Fortunati entrou na jogada da negociação com as Teles e o Procon. Foto: Ivo Gonçalves/PMPA

A proibição da venda de novos chips de celulares atualmente em vigor em Porto Alegre pode se estender a todo o Rio Grande do Sul.

A OAB/RS, que motivou a medida no Procon porto-alegrense, reuniu-se na tarde dessa terça-feira, 17, com o diretor do órgão de defesa estadual, Cristiano Aquino, que abriu a possibilidade para a proibição no estado.

“Existe a possibilidade sim (de proibição da venda), mas não buscamos culpados, e sim soluções.
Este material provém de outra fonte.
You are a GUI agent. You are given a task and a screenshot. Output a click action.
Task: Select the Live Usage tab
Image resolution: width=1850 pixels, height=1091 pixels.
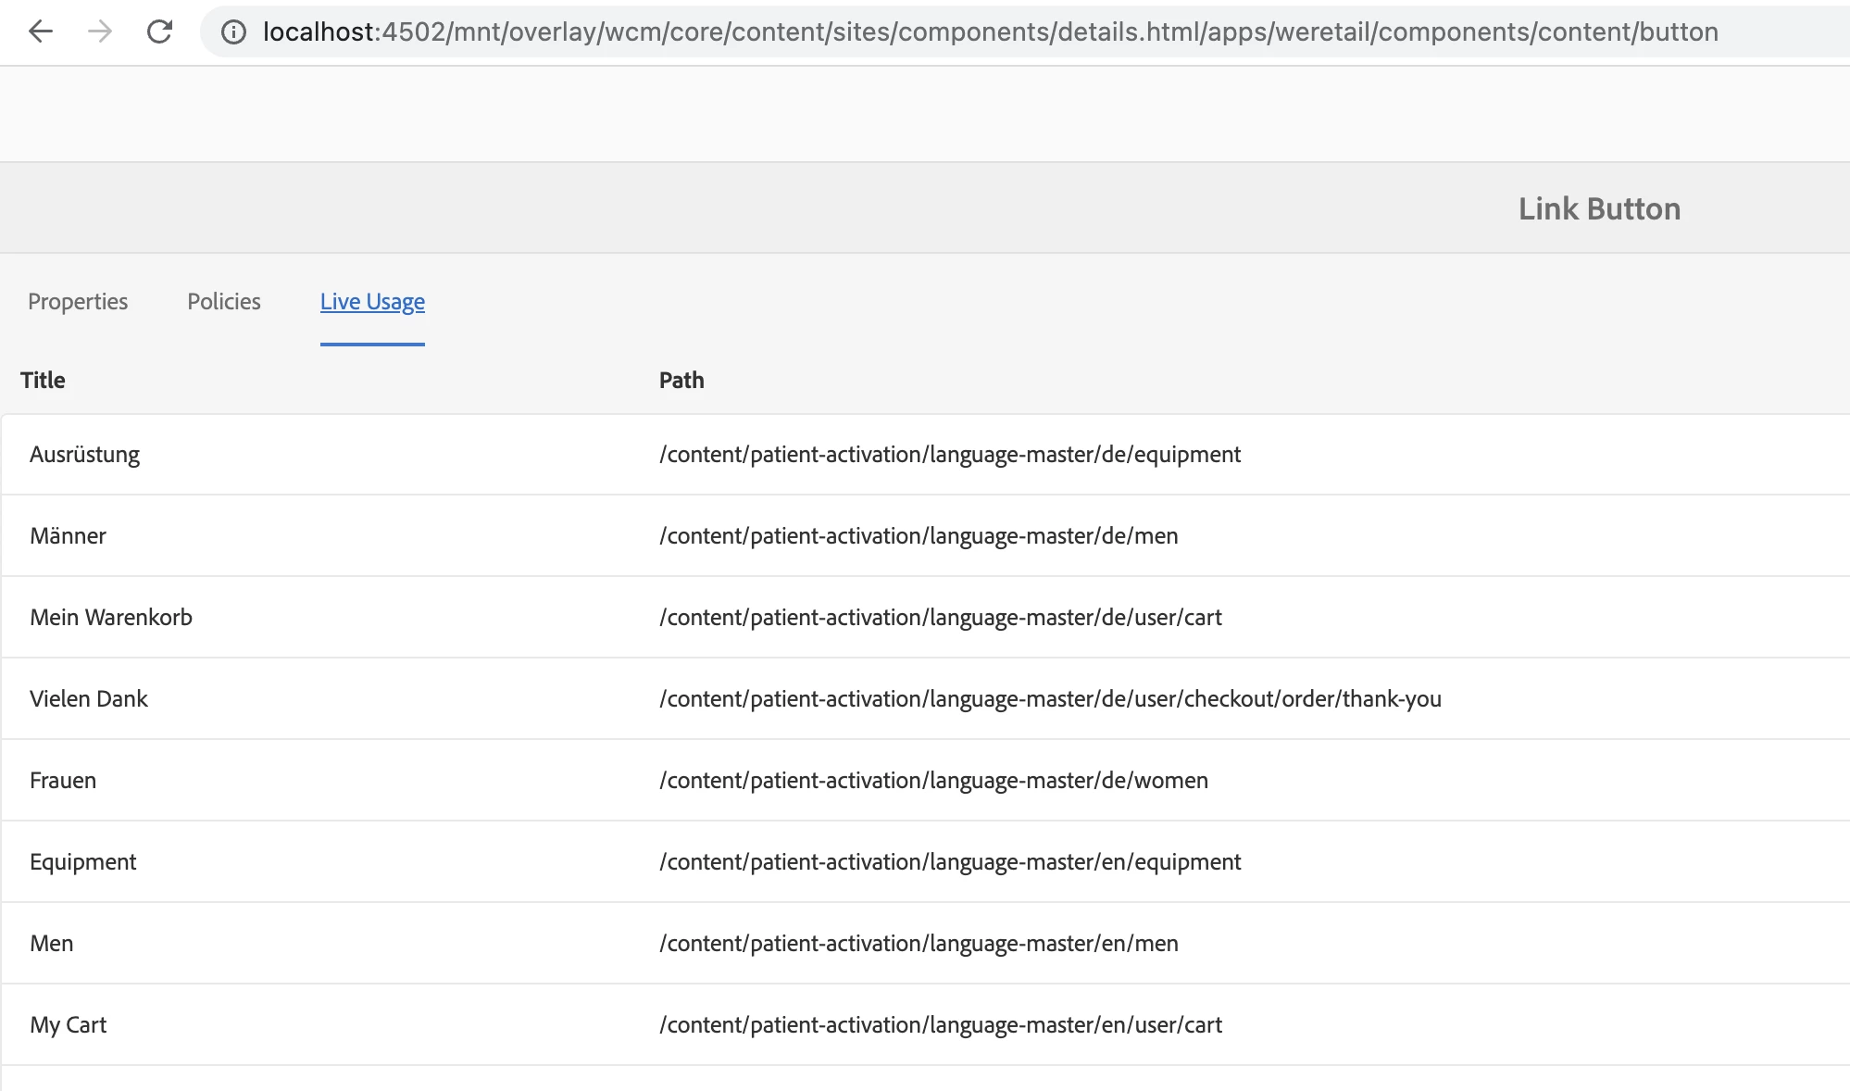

Se estas não aparecerem, iremos tomar atitude semelhante à do Procon de Porto Alegre”, ameaçou Aquino.

Já descontentes o suficiente com a proibição na capital, as teles garantiram, também nesta terça, que irão à justiça para reverter a proibição imposta em Porto Aegre, recorrendo da primeira proibição simultânea imposta às quatro maiores operadoras móveis do Brasil – Vivo, TIM, Claro e Oi – por um Procon municipal.

Duas delas, aliás, já ingressaram com os recursos, garante o presidente do SindiTelebrasil, Eduardo Levy, sem revelar os nomes.

O gestor veio a Porto Alegre para negociar com a prefeitura e representantes da câmara de vereadores, no que já aproveitou para declarar que irá à Assembleia Legislativa gaúcha para debater o tema na esfera estadual.

Se o judiciário acatar os recursos das teles, as lojas poderão ser abertas por liminar.

Levy não deu, no entanto, prazo algum para os processos.

MORDE E ASSOPRA
Apesar da promessa de ação coletiva, via sindicato, as teles estão abertas a negociações com o Procon.

Da reunião desta tarde, mediada pelo prefeito José Fortunati, que entrou na questão depois da proibição entregue durante a última segunda-feira às empresas, ficou acertado que os diretores das empresas sentarão com o órgão municipal de defesa do consumidor para alinhar medidas de liberação.

As operadoras têm 10 dias para colocar em ação um plano de informação aos consumidores dos pontos de recepção do sinal em Porto Alegre.

“Queremos que eles apresentem a contrapropaganda, informando o consumidor da melhor maneira possível. E percebemos que as empresas estão com vontade de ajudar”, disse a diretora executiva do Procon Porto Alegre, Flávia do Canto Pereira.

Da mesma reunião, ficou definido que a prefeitura agilizará os mais de 100 pedidos para instalação de novas antenas que tramitam entre as sete etapas de licenciamento na capital.

Além disso, o executivo atuará junto ao legislativo municipal visando uma alteração na lei das antenas, hoje encarada uma das mais restritivas do país pelas operadoras.

“Isso é uma questão de futuro para Porto Alegre”, disse Levy.

Ao mesmo tempo, Fortunati disse que flexibilizar não significa rebaixar totalmente as exigências existentes na lei atual.

“Não abriremos mão de aspectos que envolvam segurança, urbanização e a saúde da população”, disse o prefeito.

RADIAÇÃO E TALCO
Na réplica, Levy recorreu aos jornalistas que se aglomeravam à sua frente após a reunião.

“A maioria de vocês aqui são de TV. A TV tem um sinal muito mais forte. Ou seja, se antena fizesse mal, as vilãs da história seriam as de televisão, não as de celulares. Pesquisas dizem que estar exposto à antena (de celular) expõe ao mesmo risco à saúde de se tomar um cafezinho ou usar talco de bebê”, alfinetou o diretor.

Analogias à parte, nem tudo no acordo entre Procon e teles deve ser um café entre amigos.

Sobre o ressarcimento pela indisponibilidade de sinal, pretendida pelo Procon, Levy deixa claro que a legislação federal, que rege o setor, já prevê ações de reembolso em casos específicos de pane.

Esse argumento será trazido à atenção do Procon na negociação.

Além disso, segundo as medições do sindicato, Porto Alegre está dentro do que a outorga da Anatel exige.

“Se fosse o contrário, nossos níveis de atendimento teriam um reflexo junto ao órgão regulador. Nós temos as medições de cada estação de rádio-base na cidade e estamos dispostos a ir em cada uma com o Procon para se ter uma noção exata da realidade”, destaca Levy.

Segundo o Procon, foram cerca de 800 reclamações de janeiro a junho, contra as operadoras.